However, while Clergy may get hit with the 15.3% SE tax on housing, they can save on income tax. A member of the Clergy can exclude their housing allowance if the housing allowance is the smaller of:
1. The amount officially assigned by the church as housing allowance; as long as the church has officially designated these amounts before they are paid,
a. This is if your housing expenses meet or exceed this amount. See number 2 below.
2. The amount the Clergy member actually paid to provide a home. Include amounts paid for rent, mortgage payments (principal, interest, insurance, property tax, etc.), appliances, furnishings, repairs, utilities, and down payments.
a. Once you total these expenses, if you are left with any remaining housing allowance, the excess will be subject to income tax.
3. The fair rental value of the home, including furnishings, utilities, garage, etc.

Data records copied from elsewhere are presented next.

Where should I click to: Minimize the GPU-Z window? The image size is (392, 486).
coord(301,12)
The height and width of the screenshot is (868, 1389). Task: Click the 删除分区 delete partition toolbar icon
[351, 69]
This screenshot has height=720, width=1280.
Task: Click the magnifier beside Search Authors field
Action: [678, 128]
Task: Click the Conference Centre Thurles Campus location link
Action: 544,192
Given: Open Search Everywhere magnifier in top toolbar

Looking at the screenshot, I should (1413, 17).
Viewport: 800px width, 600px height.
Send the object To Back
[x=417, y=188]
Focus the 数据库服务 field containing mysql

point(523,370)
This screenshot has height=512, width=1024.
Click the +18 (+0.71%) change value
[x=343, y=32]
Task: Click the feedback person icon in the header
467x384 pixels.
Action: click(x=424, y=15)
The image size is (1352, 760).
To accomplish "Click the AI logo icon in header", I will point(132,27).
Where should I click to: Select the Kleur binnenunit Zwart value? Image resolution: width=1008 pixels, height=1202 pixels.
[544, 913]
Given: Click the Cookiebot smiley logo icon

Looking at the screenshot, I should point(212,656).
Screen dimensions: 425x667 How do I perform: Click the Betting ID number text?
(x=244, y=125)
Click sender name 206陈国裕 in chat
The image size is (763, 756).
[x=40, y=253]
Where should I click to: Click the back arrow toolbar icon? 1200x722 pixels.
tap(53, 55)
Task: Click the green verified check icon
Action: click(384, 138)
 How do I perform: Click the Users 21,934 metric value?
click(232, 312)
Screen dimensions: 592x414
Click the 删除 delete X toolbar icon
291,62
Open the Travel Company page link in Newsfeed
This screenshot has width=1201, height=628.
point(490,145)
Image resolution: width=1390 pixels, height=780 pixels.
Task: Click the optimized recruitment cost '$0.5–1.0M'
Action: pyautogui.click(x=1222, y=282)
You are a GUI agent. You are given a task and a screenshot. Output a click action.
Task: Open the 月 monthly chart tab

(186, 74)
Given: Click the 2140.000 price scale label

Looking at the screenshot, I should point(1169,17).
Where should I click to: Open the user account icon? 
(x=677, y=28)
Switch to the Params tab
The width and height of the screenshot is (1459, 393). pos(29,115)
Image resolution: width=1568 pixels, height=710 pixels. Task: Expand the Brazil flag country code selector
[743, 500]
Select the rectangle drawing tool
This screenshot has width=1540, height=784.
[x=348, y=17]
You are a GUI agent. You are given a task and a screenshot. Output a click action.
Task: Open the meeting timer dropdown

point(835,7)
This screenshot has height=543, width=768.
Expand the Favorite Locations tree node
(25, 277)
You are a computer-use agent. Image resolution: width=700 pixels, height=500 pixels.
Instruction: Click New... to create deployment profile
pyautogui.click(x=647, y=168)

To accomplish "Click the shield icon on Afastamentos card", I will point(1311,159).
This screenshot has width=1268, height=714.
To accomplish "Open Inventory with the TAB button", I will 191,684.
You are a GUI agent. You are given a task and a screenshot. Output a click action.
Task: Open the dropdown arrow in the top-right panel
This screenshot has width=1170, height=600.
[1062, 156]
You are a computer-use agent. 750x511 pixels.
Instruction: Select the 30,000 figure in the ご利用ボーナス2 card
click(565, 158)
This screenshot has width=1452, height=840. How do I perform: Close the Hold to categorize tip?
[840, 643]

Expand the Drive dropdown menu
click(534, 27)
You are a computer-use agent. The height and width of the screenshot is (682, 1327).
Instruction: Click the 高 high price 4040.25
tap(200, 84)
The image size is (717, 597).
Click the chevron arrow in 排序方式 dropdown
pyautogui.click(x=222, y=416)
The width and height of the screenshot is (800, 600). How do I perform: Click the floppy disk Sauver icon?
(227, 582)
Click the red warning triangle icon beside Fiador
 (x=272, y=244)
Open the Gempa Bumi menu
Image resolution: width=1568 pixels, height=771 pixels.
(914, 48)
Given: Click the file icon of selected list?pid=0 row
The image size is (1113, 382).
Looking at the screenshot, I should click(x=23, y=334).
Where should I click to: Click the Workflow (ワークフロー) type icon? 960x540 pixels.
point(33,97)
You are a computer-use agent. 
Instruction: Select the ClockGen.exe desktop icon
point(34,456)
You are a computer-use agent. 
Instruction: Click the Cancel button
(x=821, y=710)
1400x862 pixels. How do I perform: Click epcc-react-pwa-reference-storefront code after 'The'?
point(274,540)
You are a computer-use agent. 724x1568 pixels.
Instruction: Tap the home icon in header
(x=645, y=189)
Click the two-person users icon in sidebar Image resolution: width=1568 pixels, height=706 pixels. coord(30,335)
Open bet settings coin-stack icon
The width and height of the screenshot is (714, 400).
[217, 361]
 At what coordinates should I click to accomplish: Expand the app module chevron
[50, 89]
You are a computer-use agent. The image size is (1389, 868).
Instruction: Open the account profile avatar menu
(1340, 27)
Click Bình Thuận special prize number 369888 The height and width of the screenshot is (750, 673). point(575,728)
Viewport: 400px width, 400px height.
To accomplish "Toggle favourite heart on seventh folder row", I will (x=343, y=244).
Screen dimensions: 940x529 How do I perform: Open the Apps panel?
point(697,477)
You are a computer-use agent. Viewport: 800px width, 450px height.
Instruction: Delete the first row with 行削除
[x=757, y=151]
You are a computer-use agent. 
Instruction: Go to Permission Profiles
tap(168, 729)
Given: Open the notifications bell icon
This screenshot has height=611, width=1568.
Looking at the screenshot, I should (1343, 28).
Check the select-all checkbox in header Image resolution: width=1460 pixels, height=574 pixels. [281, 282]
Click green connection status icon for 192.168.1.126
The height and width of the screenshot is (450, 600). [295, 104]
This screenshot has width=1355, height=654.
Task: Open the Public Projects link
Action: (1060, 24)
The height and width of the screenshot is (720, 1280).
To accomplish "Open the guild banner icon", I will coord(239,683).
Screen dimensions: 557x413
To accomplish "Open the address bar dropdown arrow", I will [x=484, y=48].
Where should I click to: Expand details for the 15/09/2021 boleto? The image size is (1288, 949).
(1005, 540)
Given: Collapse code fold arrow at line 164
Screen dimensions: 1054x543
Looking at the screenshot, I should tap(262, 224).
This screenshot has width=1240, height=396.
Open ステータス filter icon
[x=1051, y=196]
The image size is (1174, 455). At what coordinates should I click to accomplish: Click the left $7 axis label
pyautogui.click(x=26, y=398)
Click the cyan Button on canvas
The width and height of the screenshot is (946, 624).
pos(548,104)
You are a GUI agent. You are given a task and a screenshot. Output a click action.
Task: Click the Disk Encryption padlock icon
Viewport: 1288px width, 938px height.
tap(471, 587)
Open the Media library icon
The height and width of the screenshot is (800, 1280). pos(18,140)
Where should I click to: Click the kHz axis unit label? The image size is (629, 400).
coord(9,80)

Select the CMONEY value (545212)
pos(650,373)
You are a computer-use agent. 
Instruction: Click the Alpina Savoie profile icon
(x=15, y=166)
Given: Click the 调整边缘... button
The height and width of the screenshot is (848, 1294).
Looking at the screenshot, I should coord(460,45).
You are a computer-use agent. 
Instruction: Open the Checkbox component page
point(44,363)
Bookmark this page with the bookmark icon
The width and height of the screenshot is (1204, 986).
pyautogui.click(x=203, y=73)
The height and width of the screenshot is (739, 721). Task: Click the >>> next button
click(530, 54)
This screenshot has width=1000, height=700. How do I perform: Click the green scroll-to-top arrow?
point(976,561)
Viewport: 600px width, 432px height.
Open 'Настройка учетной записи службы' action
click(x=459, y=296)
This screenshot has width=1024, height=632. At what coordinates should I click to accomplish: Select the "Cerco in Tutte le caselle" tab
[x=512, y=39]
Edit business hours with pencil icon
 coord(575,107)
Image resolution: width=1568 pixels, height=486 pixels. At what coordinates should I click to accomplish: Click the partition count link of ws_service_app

a. If your housing allowance is larger than this amount, the difference is taxable.
4. The minister’s reasonable pay.
a. If a church tries to pay you more in housing than your salary, the difference is taxable.
Remember, the taxable amount of your housing is calculated by the lesser of the amounts listed above. When negotiating a call or a housing allowance contract, it is important to consider all of these factors. Before you accept any housing allowance contract, please contact Jacobson Clergy Tax Service at (609) 375-8295, or through our website. We are always happy to help.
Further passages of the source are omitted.